Entre el código de 1854 y el de 1884 ocurrieron importantes sucesos patrios que influyeron en la evolución de la legislación mercantil. El de 1854 tuvo una vida efímera, porque al año de su entrada en vigor fue derrocado el gobierno de Santa Anna, y el presidente Comonfort abrogó toda la legislación decretada por aquel, y volvieron a regir las leyes anteriores de 1853.

Con el triunfo de Juárez sobre Maximiliano vino la época de la restauración de la República, en la que se inició una intensa labor legislativa tendiente a consolidar la unidad nacional. En materia mercantil se sucedieron dos proyectos, uno a principios de 1869, que se conoce con el nombre de Proyecto de Código Mercantil, y otro de enero de 1870, Proyecto de Código de Comercio, formulado por una comisión nombrada por el Ministerio de Justicia que pretendía ser de aplicación federal, porque, a juicio de sus autores, la interpretación correcta de la fracción X del artículo 72 de la Constitución de 1857 atribuía al Congreso de la Unión la facultad de establecer las reglas de la legislación mercantil.
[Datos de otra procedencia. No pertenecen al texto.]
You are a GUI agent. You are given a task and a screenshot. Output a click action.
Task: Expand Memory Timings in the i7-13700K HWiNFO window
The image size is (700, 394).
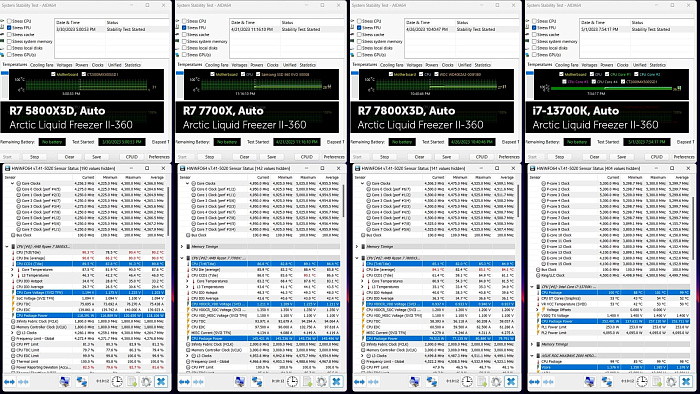tap(532, 344)
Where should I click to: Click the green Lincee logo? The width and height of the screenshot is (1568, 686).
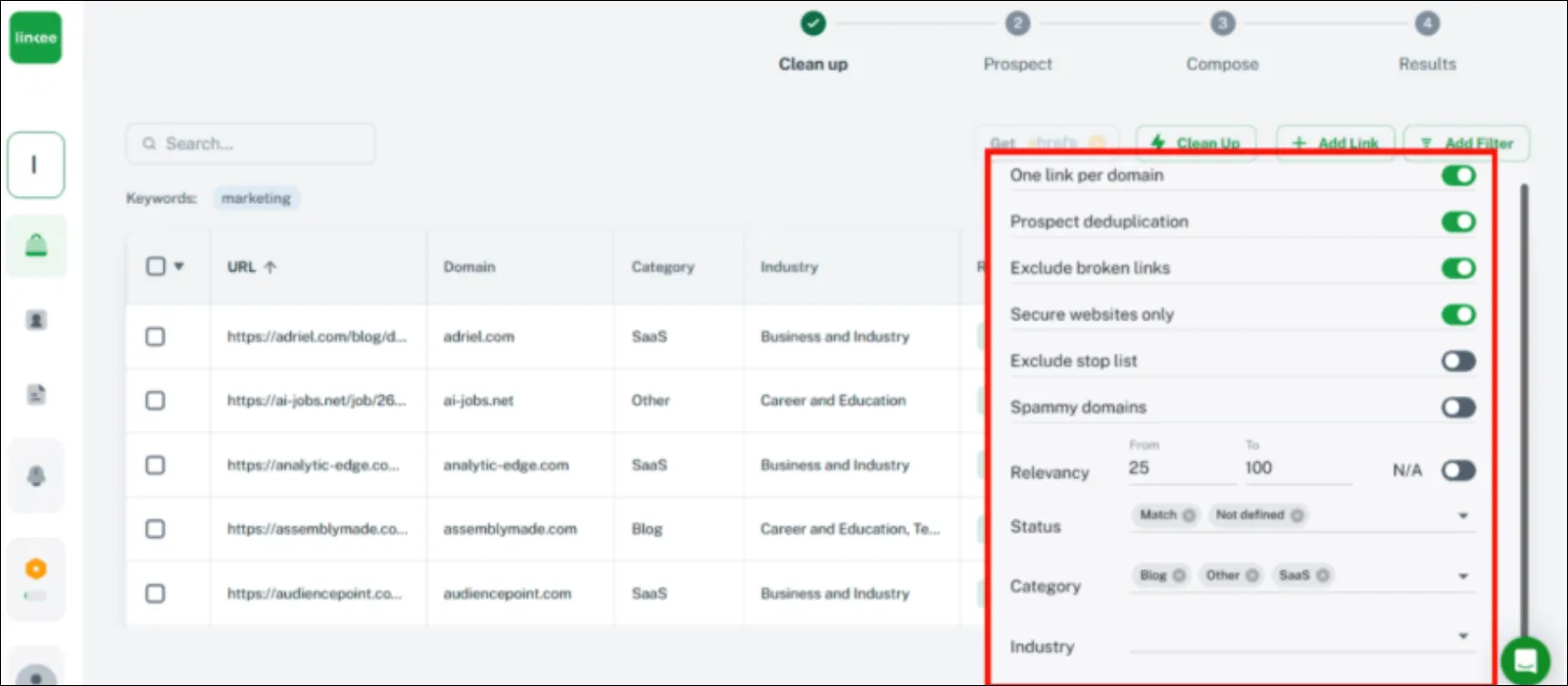pyautogui.click(x=35, y=37)
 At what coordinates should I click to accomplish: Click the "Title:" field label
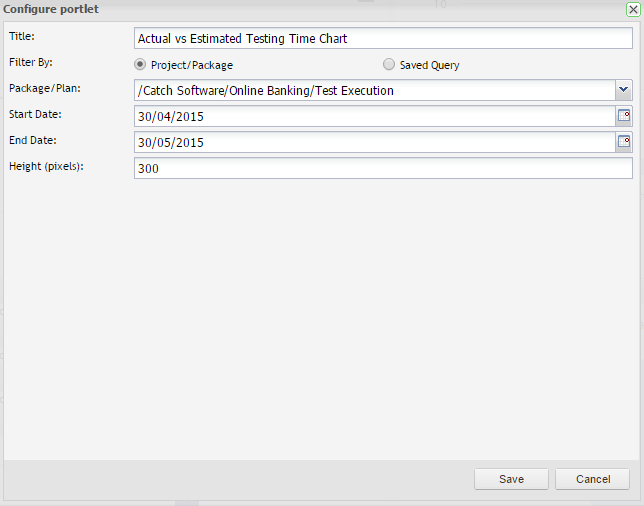[21, 37]
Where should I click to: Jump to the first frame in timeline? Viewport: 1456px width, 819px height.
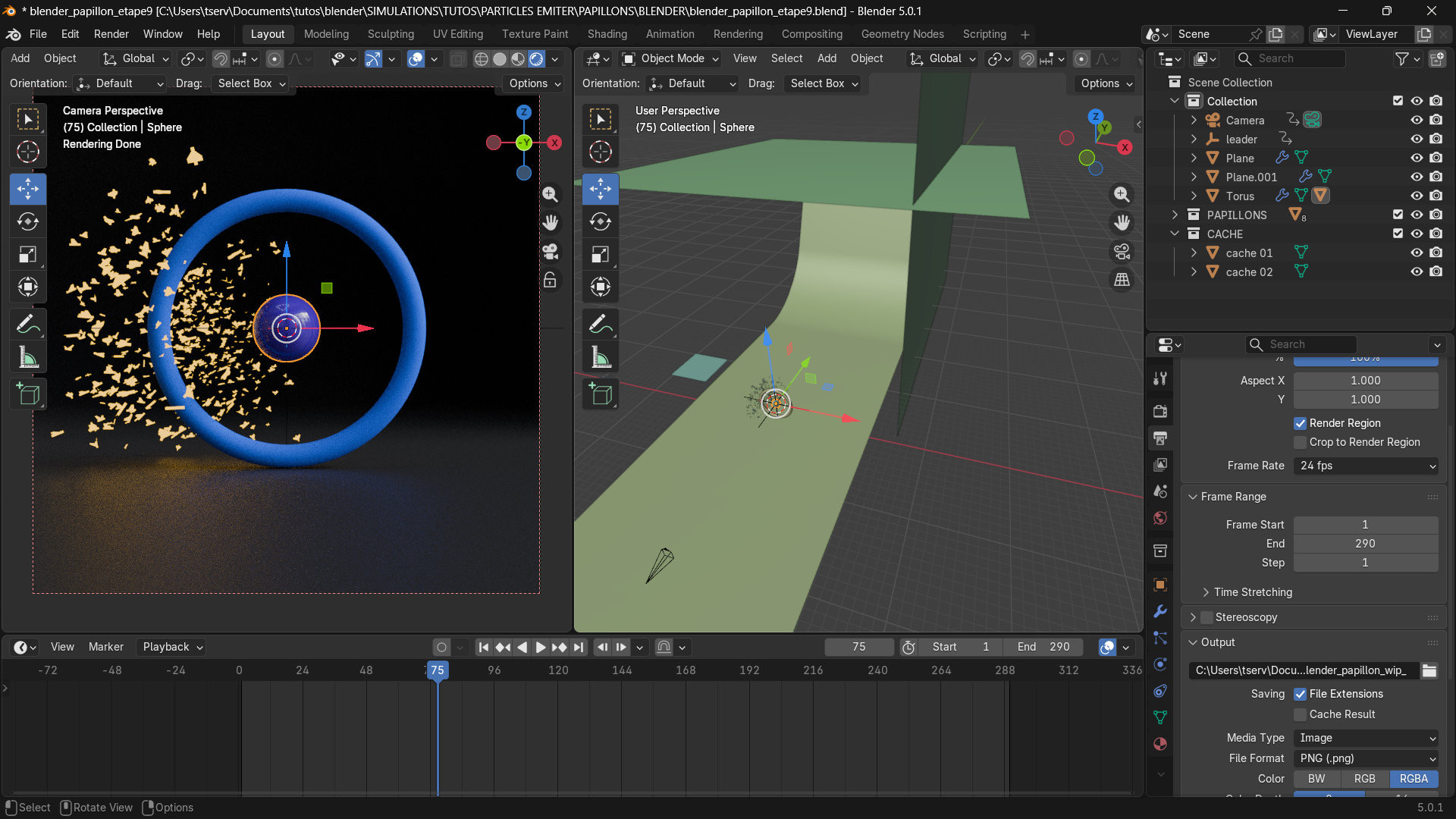point(483,647)
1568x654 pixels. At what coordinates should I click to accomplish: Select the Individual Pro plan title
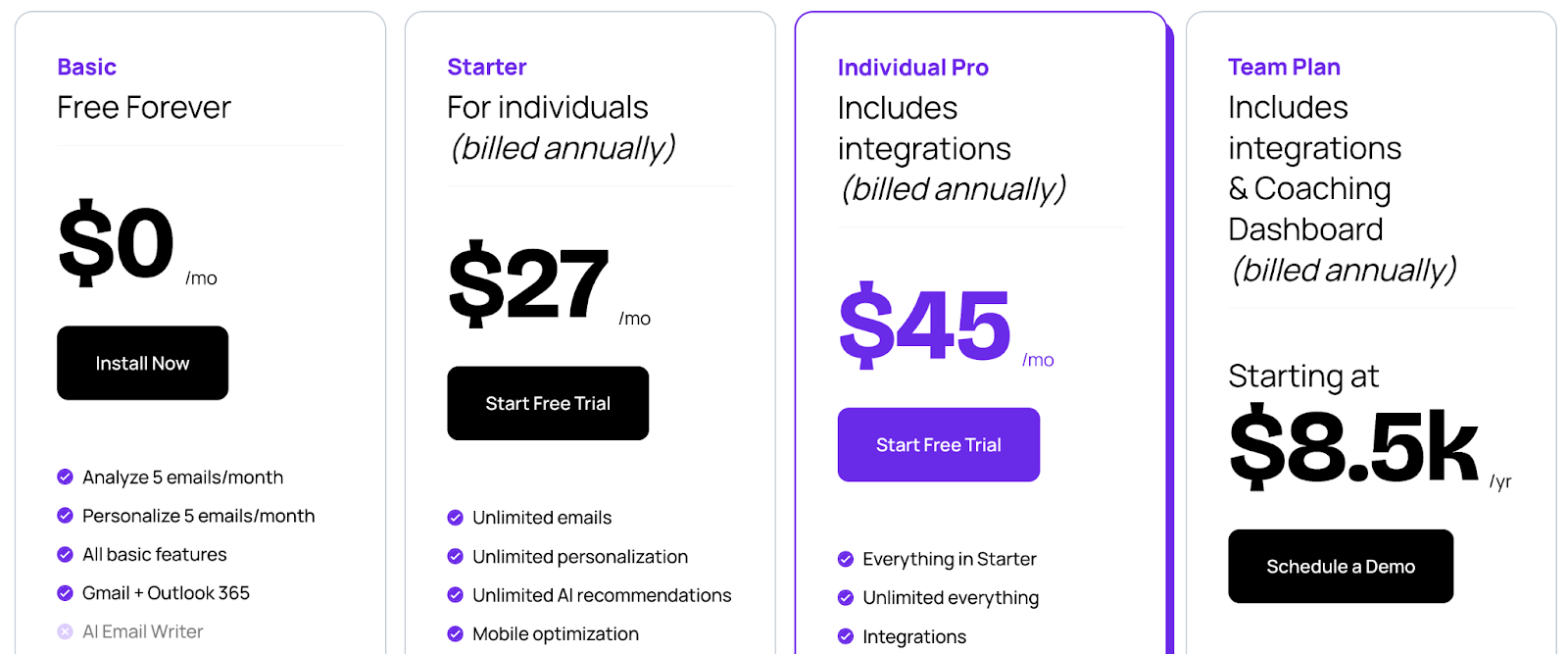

La necesidad de definir la competencia del Congreso federal para legislar claramente en materia de comercio se hizo sentir en vísperas de dictarse un nuevo Código de Comercio que se aplicara en todo el país, tanto para terminar con las incertidumbres y polémicas como por el hecho de que el anterior de 1854, que se había propuesto durante el régimen centralista como único y de aplicación nacional, se había declarado vigente en algunos estados. Fue así que el 14 de diciembre de 1883 se aprobó la reforma relativa por el Constituyente.

Mientras la materia comercial se federalizaba, la civil subsistía como reservada a cada estado, lo que planteaba el problema de determinar cuál de los códigos civiles locales sería supletorio en los casos de lagunas de la legislación mercantil, además de que dicha distinción entre el carácter federal del Código de Comercio y local de los civiles haría imposible la unificación formal legislativa del derecho privado.

Y un día después de entrar en vigor la aludida enmienda constitucional, el 15 de septiembre de 1883, el Congreso autorizó al Ejecutivo para que dictara un nuevo código de comercio, lo que hizo el 20 de abril de 1884, entrando a regir el 20 de julio del mismo año, conteniendo mil 616 artículos, y cinco años después, el 15 de septiembre de 1889 se promulgó el actual Código de Comercio, que entró en vigor el 1 de enero de 1890.